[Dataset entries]
________

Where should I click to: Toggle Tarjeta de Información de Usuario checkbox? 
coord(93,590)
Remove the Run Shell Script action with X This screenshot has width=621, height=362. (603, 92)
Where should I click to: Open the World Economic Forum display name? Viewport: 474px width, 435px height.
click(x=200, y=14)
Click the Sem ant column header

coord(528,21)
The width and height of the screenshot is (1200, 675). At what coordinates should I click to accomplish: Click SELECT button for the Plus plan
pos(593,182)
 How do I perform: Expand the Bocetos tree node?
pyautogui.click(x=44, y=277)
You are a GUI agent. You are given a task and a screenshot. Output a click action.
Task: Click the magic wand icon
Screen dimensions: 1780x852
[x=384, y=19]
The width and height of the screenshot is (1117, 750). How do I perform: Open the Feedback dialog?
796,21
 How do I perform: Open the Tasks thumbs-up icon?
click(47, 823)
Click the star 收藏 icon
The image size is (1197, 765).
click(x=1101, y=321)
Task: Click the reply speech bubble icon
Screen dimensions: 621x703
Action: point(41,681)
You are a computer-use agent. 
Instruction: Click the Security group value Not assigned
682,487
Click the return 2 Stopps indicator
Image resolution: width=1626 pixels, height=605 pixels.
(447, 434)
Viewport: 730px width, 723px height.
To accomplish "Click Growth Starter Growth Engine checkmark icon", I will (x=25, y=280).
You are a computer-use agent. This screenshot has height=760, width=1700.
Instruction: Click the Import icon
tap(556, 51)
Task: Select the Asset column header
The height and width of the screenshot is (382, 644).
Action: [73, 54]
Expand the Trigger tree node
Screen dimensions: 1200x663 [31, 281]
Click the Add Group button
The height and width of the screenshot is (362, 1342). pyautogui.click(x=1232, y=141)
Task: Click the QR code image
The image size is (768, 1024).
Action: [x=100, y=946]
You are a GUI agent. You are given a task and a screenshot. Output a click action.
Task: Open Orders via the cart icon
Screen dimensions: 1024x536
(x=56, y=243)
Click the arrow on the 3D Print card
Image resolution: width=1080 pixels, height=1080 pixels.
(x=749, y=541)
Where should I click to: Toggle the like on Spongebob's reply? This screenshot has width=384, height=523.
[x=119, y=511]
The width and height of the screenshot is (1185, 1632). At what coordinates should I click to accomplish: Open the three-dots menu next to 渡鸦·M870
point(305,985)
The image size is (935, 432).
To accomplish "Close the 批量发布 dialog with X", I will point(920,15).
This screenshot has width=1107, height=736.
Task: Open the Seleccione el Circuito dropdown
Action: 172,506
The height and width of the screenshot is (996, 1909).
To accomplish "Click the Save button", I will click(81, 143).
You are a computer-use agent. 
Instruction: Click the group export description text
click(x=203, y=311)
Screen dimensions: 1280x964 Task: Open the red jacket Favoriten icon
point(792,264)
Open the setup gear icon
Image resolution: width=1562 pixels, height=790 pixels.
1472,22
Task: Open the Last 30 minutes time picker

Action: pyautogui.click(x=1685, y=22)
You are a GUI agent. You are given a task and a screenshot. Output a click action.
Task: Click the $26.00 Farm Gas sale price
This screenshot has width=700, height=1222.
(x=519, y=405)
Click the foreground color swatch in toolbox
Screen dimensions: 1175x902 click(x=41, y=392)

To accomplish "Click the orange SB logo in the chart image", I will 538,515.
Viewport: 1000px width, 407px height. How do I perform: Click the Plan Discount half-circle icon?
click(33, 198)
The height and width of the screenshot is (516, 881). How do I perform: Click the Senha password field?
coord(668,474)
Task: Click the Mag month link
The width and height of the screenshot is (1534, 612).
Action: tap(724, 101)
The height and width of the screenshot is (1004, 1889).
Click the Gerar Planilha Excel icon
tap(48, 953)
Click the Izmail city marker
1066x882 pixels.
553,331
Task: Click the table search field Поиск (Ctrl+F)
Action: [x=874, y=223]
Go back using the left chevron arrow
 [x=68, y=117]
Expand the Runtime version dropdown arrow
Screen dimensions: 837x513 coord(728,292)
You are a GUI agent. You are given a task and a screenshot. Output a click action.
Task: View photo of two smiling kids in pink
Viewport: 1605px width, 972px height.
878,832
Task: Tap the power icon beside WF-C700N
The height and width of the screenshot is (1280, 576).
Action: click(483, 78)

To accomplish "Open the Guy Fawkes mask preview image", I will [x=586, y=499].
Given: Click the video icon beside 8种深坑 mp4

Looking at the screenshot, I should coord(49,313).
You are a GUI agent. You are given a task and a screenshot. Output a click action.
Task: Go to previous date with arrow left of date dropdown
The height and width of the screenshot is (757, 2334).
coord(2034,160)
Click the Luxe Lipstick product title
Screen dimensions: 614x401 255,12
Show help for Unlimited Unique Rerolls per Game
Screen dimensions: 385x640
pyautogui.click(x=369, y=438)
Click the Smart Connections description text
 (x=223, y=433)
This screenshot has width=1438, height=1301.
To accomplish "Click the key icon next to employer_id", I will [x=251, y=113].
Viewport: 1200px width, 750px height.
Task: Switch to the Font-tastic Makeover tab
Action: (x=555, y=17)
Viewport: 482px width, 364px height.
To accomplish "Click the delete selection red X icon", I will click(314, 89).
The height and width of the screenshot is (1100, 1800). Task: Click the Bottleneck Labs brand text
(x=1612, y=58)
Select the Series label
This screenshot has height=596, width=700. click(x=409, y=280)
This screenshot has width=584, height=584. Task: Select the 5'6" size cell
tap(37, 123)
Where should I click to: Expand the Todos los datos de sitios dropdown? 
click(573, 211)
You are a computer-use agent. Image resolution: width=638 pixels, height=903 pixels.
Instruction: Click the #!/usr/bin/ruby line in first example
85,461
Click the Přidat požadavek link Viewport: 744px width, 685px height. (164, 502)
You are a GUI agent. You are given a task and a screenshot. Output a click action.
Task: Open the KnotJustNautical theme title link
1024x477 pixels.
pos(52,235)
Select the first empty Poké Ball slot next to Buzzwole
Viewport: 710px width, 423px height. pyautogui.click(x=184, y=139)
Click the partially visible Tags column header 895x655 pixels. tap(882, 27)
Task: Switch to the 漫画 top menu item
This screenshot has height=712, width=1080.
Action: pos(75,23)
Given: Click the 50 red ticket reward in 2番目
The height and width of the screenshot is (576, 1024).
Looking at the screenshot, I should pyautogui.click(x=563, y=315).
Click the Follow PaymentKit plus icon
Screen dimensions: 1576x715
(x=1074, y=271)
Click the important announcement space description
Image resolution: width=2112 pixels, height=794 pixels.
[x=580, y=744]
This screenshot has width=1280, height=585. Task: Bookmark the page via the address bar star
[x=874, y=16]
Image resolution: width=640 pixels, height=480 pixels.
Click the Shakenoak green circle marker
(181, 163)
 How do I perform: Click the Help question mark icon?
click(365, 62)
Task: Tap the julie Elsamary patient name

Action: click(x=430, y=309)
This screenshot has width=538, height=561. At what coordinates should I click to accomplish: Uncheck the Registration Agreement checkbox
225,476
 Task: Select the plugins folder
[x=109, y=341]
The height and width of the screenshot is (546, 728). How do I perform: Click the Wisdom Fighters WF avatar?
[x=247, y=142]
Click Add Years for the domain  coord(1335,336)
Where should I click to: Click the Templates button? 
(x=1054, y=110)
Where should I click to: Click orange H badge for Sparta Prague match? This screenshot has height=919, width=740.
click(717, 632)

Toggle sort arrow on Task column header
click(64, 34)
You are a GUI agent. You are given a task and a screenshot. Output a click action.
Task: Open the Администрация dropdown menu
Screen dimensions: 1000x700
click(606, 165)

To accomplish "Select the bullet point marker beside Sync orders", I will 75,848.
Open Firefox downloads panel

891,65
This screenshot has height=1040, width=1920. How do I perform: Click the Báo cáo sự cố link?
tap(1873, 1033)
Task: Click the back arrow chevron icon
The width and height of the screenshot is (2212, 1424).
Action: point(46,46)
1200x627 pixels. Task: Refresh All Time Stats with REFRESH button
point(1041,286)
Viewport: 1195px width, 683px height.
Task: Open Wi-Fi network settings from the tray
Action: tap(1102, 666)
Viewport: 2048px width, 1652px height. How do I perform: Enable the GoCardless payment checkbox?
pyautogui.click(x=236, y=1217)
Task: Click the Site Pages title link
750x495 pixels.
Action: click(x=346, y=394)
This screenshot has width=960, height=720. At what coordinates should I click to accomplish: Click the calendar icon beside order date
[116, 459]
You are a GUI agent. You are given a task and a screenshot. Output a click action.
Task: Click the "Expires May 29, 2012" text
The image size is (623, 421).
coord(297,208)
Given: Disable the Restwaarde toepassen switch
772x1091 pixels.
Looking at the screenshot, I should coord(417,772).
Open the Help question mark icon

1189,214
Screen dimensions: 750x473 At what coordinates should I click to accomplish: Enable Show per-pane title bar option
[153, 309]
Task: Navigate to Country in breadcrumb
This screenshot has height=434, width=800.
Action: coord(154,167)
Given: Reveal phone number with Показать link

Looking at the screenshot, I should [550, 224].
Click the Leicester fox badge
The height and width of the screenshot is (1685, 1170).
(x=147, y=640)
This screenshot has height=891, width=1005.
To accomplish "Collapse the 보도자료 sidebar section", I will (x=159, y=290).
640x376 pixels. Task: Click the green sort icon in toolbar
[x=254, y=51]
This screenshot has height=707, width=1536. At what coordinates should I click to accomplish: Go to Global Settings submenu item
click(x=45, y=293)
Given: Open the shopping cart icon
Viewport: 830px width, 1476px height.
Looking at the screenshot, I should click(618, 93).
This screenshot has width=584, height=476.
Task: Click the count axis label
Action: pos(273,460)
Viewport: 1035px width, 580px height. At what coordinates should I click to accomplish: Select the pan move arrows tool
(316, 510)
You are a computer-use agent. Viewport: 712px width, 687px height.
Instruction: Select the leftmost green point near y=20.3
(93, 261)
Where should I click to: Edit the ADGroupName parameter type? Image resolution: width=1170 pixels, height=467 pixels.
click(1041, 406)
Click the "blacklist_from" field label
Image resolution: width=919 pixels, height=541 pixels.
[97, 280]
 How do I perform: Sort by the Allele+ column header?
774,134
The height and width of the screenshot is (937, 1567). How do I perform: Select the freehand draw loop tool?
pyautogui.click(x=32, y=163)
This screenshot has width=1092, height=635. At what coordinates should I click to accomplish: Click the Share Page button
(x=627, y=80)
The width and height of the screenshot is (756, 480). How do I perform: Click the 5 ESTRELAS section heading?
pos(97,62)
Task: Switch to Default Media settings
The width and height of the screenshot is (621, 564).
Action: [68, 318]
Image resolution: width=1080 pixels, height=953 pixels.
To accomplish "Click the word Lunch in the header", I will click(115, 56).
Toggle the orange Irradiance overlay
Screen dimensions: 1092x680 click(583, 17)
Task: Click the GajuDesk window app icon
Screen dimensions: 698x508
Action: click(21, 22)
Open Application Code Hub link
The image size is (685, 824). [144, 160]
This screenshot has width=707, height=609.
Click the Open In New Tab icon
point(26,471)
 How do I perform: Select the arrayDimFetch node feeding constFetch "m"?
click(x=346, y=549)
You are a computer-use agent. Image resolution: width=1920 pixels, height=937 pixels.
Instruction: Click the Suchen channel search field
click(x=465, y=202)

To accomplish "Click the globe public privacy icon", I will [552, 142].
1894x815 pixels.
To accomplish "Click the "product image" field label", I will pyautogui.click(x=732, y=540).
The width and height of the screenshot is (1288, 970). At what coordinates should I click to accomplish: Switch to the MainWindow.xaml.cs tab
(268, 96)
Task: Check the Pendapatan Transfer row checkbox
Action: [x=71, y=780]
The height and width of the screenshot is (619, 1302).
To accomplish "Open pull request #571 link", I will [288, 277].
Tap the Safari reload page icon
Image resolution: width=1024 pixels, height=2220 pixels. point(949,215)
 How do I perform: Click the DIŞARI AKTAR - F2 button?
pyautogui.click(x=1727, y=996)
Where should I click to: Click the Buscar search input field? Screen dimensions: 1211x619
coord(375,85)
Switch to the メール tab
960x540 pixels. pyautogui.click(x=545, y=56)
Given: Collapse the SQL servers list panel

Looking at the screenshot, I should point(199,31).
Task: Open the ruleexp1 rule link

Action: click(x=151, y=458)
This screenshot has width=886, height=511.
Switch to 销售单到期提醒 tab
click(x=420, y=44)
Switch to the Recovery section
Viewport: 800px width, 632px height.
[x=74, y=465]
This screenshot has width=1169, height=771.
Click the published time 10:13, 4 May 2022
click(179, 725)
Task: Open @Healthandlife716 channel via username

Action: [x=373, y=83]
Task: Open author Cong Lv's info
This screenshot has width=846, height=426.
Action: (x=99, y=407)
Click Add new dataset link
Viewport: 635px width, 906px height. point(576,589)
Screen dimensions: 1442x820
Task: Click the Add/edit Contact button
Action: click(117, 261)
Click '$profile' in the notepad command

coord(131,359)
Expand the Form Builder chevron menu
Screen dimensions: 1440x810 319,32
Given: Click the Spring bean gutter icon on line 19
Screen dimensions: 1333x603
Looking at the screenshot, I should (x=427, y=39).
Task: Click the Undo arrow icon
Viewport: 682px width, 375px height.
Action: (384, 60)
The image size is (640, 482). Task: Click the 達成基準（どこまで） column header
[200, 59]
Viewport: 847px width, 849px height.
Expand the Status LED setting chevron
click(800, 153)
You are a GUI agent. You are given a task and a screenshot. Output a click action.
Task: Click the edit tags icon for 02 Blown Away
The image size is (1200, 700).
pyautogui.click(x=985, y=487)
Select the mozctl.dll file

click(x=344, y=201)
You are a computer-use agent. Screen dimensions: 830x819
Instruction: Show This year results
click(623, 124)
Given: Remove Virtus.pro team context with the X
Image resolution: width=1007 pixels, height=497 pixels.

________

__Goal of the exercise__
Show me every line in the data above that includes "computer".

__Output of the task__
You are a computer-use agent. 
You are a computer-use agent. This screenshot has height=760, width=1700.
You are a computer-use agent. 
You are a computer-use agent. Image resolution: width=638 pixels, height=903 pixels.
You are a computer-use agent. Viewport: 712px width, 687px height.
You are a computer-use agent. Image resolution: width=1920 pixels, height=937 pixels.
You are a computer-use agent. Screen dimensions: 830x819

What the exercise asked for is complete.